Thanks for your comments.

> v23-0001
> 
> 01. logical-replication.sgml
> 
> +  <para>
> +   When the streaming mode is <literal>parallel</literal>, the finish LSN of
> +   failed transactions may not be logged. In that case, it may be necessary to
> +   change the streaming mode to <literal>on</literal> and cause the same
> +   conflicts again so the finish LSN of the failed transaction will be written
> +   to the server log. For the usage of finish LSN, please refer to <link
> +   linkend="sql-altersubscription"><command>ALTER SUBSCRIPTION ...
> +   SKIP</command></link>.
> +  </para>
> 
> I was not sure about streaming='off' mode. Is there any reasons that 
> only ON mode is focused?

Added off.

> 02. protocol.sgml
> 
> +      <varlistentry>
> +       <term>Int64 (XLogRecPtr)</term>
> +       <listitem>
> +        <para>
> +         The LSN of the abort. This field is available since protocol version
> +         4.
> +        </para>
> +       </listitem>
> +      </varlistentry>
> +
> +      <varlistentry>
> +       <term>Int64 (TimestampTz)</term>
> +       <listitem>
> +        <para>
> +         Abort timestamp of the transaction. The value is in number
> +         of microseconds since PostgreSQL epoch (2000-01-01).
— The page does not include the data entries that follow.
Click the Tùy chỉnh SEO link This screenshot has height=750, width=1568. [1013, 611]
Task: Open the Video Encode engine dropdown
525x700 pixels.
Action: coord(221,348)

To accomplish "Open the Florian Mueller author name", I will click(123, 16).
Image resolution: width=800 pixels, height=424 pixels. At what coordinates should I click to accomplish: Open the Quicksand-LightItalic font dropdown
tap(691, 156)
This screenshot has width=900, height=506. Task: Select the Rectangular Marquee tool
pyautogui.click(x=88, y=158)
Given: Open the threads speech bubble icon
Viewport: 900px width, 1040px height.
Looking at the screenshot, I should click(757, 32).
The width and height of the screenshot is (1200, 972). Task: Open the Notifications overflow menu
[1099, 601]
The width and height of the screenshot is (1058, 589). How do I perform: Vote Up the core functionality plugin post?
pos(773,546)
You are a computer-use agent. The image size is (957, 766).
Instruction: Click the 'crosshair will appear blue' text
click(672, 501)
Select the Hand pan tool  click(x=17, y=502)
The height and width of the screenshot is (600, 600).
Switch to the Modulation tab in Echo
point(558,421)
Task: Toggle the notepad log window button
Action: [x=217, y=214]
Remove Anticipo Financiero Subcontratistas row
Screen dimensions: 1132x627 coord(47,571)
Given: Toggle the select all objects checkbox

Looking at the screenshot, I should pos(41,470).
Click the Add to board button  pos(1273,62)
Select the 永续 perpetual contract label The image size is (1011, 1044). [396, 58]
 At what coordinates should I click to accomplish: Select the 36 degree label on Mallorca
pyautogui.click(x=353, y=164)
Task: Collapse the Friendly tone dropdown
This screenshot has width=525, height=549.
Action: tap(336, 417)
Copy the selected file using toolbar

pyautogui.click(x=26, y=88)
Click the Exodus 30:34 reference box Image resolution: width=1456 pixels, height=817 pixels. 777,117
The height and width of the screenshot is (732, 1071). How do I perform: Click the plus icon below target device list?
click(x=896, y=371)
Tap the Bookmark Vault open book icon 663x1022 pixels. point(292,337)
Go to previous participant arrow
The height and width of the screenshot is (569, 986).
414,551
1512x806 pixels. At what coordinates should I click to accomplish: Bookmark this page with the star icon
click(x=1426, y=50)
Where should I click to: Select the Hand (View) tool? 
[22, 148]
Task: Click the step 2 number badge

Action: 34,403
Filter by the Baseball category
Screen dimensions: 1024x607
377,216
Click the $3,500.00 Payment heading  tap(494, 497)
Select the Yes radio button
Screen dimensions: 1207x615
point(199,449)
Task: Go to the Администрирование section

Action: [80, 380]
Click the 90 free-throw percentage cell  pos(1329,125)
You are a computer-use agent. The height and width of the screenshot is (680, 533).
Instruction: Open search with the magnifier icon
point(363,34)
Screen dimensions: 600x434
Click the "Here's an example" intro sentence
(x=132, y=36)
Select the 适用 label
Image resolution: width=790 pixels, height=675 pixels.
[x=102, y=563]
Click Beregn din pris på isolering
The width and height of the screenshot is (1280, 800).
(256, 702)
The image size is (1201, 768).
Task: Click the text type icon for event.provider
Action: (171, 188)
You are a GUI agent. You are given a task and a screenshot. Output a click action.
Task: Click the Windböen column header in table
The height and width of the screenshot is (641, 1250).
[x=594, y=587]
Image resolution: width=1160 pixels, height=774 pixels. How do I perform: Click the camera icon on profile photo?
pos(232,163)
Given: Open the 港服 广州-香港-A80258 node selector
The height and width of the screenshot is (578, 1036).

This field is
> +         available since protocol version 4.
> +        </para>
> +       </listitem>
> +      </varlistentry>
> +
> 
> It seems that changes are in the variablelist for stream commit.
> I think these are included in the stream abort message, so it should be moved.

Fixed.

> 03. decode.c
> 
> -                       ReorderBufferForget(ctx->reorder, parsed->subxacts[i], buf-
> >origptr);
> +                       ReorderBufferForget(ctx->reorder, 
> + parsed->subxacts[i], buf-
> >origptr,
> +                                                               
> + commit_time);
>                 }
> -               ReorderBufferForget(ctx->reorder, xid, buf->origptr);
> +               ReorderBufferForget(ctx->reorder, xid, buf->origptr, 
> + commit_time);
> 
> 'commit_time' has been passed as argument 'abort_time', I think it may 
> be confusing.
> How about adding a comment above, like:
> "In case of streamed transactions, they are regarded as being aborted 
> at commit_time"

IIRC, I free the comment above the loop might be more clear about this,
but I will think about it again. 

> 04. launcher.c
> 
> 04.a
> 
> +       worker->main_worker_pid = is_subworker ? MyProcPid : 0;
> 
> You can use InvalidPid instead of 0.
> (I thought pid should be represented by the datatype pid_t, but in 
> some codes it is defined as int...)
> 
> 04.b
> 
> +       worker->main_worker_pid = 0;
> 
> You can use InvalidPid instead of 0, same as above.

Improved

> 05. origin.c
> 
>  void
> -replorigin_session_setup(RepOriginId node)
> +replorigin_session_setup(RepOriginId node, int acquired_by)
> 
> IIUC the same slot can be used only when the apply main worker has 
> already acquired the slot and the subworker for the same subscription 
> tries to acquire, but it cannot understand from comments.
> How about adding comments, or an assertion that acquired_by is same as 
> session_replication_state->acquired_by ?
> Moreover acquired_by should be compared with InvalidPid, based on 
> above comments.

I think we have tried to check if 'acquired_by' and acquired_by of
slot are equal inside this function.

I am not sure if it's a good idea to use InvalidPid here ,as we set
session_replication_state->acquired_by(int) to 0(instead of -1) to indicate
that no worker acquire it.

> 06. proto.c
> 
>  void
>  logicalrep_write_stream_abort(StringInfo out, TransactionId xid,
> -                                                         TransactionId subxid)
> +                                                         ReorderBufferTXN *txn, XLogRecPtr abort_lsn,
> +                                                         bool 
> + write_abort_lsn
> 
> I think write_abort_lsn may be not needed, because abort_lsn can be 
> used for controlling whether abort_XXX fields should be filled or not.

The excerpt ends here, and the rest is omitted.